Install Spire.Doc to Convert HTML to PDF Easily

To convert HTML to PDF in Python, you’ll need a reliable library that supports HTML parsing and PDF rendering. Spire.Doc for Python is a powerful and easy-to-use HTML to PDF converter library that lets you generate PDF documents from HTML content — without relying on a browser, headless engine, or third-party tools.

Install via pip

You can install the library quickly with pip:

pip install spire.doc

Alternative: Manual Installation

You can also download the Spire.Doc package and perform a custom installation if you need more control over the environment.

Tip: Spire.Doc offers a free version suitable for small projects or evaluation purposes.
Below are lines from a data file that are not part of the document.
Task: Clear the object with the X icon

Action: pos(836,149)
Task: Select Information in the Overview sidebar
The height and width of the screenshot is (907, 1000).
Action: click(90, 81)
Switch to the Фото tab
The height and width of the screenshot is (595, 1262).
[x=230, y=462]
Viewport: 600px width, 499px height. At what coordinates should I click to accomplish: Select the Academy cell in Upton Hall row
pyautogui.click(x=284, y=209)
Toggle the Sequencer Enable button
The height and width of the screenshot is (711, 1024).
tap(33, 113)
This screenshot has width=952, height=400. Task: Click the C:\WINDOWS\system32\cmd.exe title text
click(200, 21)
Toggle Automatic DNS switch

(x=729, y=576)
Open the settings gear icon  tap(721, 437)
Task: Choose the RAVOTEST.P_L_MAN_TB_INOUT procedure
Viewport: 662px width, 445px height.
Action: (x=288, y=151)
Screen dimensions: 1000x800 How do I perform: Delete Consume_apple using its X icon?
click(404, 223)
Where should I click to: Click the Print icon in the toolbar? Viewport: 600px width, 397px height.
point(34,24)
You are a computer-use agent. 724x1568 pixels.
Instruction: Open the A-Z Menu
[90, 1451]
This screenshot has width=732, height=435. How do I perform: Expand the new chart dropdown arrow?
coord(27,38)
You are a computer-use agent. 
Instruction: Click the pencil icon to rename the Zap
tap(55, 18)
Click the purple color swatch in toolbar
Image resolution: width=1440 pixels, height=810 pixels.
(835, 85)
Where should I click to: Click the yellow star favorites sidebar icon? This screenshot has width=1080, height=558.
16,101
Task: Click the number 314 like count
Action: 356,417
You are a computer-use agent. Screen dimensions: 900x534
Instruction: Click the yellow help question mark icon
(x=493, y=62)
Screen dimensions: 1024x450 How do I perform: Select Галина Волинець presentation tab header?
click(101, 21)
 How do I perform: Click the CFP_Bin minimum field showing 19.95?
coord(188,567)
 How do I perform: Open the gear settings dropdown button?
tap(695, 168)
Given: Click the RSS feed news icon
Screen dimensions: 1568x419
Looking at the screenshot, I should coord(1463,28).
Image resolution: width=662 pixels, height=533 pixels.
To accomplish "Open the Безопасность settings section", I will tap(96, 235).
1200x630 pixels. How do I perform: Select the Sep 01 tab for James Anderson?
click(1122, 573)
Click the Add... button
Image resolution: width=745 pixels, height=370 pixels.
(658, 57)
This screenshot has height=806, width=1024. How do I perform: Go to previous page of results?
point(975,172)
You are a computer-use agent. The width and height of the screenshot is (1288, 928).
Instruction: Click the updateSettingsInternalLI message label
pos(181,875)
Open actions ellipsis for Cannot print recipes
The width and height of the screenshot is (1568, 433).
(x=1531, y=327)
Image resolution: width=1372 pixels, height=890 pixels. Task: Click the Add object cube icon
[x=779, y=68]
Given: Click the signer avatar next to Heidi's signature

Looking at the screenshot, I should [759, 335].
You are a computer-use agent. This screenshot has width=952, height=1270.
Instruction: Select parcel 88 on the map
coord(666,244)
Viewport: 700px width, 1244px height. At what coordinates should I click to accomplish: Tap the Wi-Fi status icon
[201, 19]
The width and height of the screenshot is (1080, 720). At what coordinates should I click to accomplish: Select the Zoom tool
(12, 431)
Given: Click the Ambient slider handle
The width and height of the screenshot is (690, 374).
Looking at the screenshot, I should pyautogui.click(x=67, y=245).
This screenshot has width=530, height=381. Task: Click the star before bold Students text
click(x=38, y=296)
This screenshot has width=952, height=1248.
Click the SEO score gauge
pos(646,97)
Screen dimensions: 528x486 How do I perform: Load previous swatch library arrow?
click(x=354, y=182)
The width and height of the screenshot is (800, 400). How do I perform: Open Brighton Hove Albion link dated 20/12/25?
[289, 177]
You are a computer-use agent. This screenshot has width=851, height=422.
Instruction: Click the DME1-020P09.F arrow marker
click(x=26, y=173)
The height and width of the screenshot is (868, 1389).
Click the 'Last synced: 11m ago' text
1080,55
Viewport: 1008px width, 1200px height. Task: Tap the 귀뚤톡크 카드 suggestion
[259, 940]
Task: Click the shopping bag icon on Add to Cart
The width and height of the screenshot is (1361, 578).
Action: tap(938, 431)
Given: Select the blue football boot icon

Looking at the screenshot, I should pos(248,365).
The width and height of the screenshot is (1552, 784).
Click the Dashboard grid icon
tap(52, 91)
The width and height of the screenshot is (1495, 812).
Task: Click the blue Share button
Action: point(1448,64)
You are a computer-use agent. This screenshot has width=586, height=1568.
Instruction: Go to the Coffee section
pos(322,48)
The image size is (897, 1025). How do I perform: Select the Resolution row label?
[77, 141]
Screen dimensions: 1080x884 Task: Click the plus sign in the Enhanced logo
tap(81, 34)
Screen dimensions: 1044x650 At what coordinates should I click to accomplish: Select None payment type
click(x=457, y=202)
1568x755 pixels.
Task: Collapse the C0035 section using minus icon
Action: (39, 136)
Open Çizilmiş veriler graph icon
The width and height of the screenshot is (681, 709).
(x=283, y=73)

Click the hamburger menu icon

Once installed, you're ready to convert HTML to PDF in Python in just a few lines of code.

Convert HTML Files to PDF in Python

Spire.Doc for Python makes it easy to convert HTML files to PDF. The Document.LoadFromFile() method supports loading various file formats, including .html, .doc, and .docx. After loading an HTML file, you can convert it to PDF by calling Document.SaveToFile() method. Follow the steps below to convert an HTML file to PDF in Python using Spire.Doc.

Steps to convert an HTML file to PDF in Python:

  • Create a Document object.
  • Load an HTML file using Document.LoadFromFile() method.
  • Convert it to PDF using Document.SaveToFile() method.

The following code shows how to convert an HTML file directly to PDF in Python:

from spire.doc import *
from spire.doc.common import *

# Create a Document object
document = Document()

# Load an HTML file 
document.LoadFromFile("Sample.html", FileFormat.Html, XHTMLValidationType.none)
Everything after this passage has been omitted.